3. Manfaatnya segera membebaskan diri dari beban tanggung jawabnya.
Apabila terasa berat atasnya maka sebaiknya dia tidak berpuasa, kaidah ‘Tidaklah termasuk kebaikan berpuasa di waktu bepergian’ tepat diterapkan pada keadaan seperti ini.
Dalam kesempatan yang lain beliau juga ditanya, “Apakah puasa atau berbuka yang lebih baik bagi musafir?”.
Beliau menjawab:
Yang lebih baik apa yang paling mudah baginya, jika lebih berpuasa baginya maka berpuasa lebih baik. Jika lebih mudah baginya berbuka maka berbuka lebih baik. Jika keduanya sama, maka berpuasa lebih baik. Karena inilah perbuatan Nabi shallallahu ‘alaihi wa sallam, karena lebih cepat membebaskan diri dari beban syariat.
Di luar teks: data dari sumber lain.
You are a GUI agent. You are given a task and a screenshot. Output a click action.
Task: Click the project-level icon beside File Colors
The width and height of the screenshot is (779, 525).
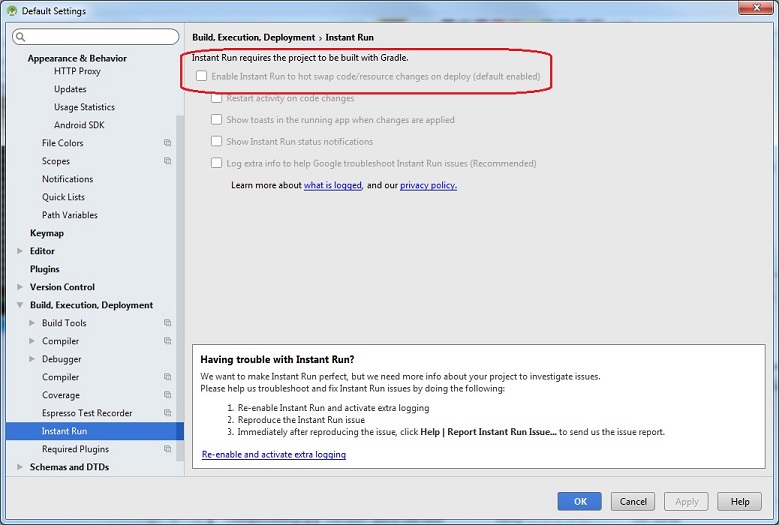pyautogui.click(x=168, y=143)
Ini yang lebih ringan bagi manusia karena qhada puasa bisa jadi terasa berat. Bisa jadi kami merajihkannya (pendapat ini) juga. Karena (berpuasa) pada bulan yang bertepatan dengan bulan puasa (orang-orang berpuasa).
Sehingga ada 3 keadaan:
1. berbuka lebih mudah, maka hendaknya ia berbuka
2. puasa lebih mudah, maka hendaknya ia berpuasa
3. keadaannya sama, maka lebih baik ia berpuasa.
(Majmu’ Fatawa wa Rasa’il, 19/137, syamilah)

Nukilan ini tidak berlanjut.